Second, the article imagines a strategic rationale behind the conference — Cato thinks it can most influence Obama on issues related to terrorism and is therefore directing its energies there. Not really. There is no singular “Cato view” on these matters or any other. Several scholars here had an interest in counterterrorism policy, and organized a project, which included a public conference, on it. The conference would have happened regardless of who was President. Sure, we’d like the policy-makers in the executive branch to adopt a more sensible perspective about terrorism than their predecessors. But we’d also like Congress, the public, and the media to adopt that view.

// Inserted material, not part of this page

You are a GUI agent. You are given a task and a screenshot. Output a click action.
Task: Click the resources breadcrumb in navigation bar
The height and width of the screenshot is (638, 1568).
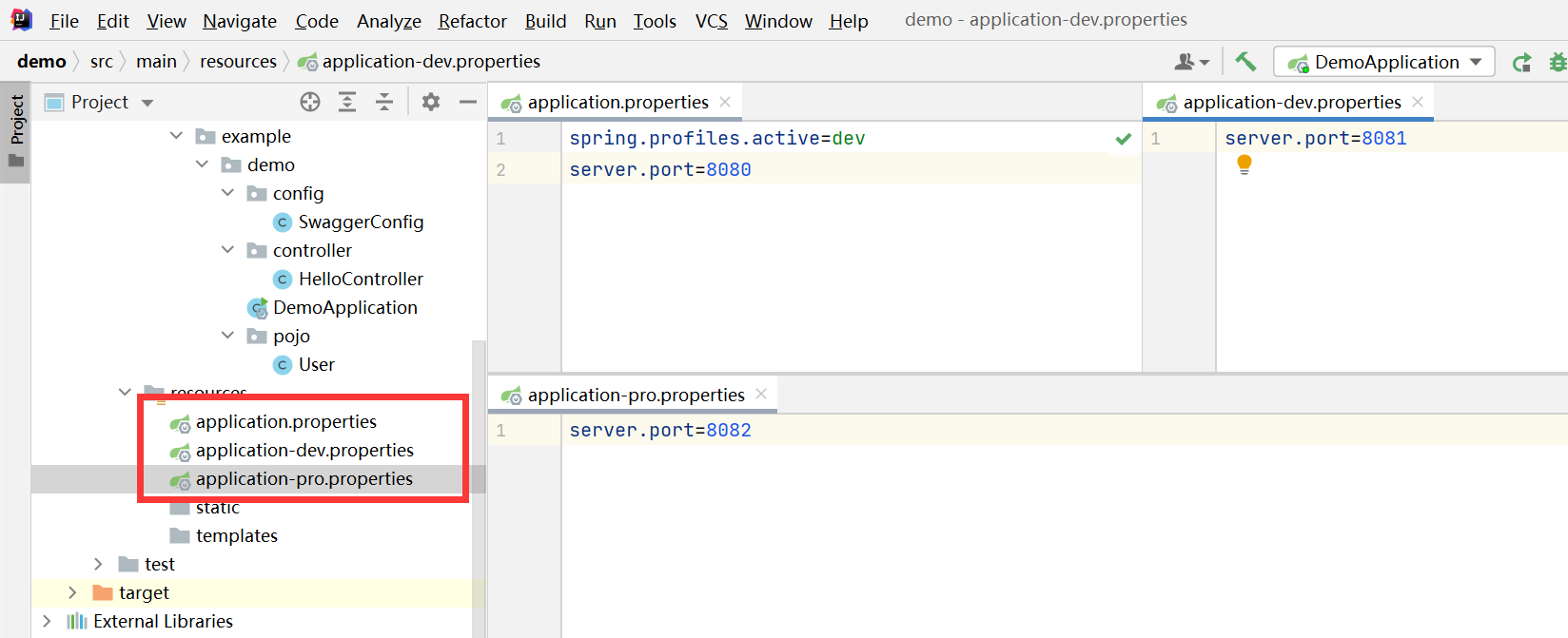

Third, Newman gets the theme of the conference right — terror is as big a problem as the terrorism that sparks it — but Slate readers may get the impression that this was just a bunch of libertarians saying so. In fact, the speakers came from across the ideological spectrum. To the extent that they agree, and not all do, it shows that these policies are common-sense, even if they remain unconventional.


Finally, the article says that: “Think tank experts aren’t stupid.” I would have started that sentence with “most.”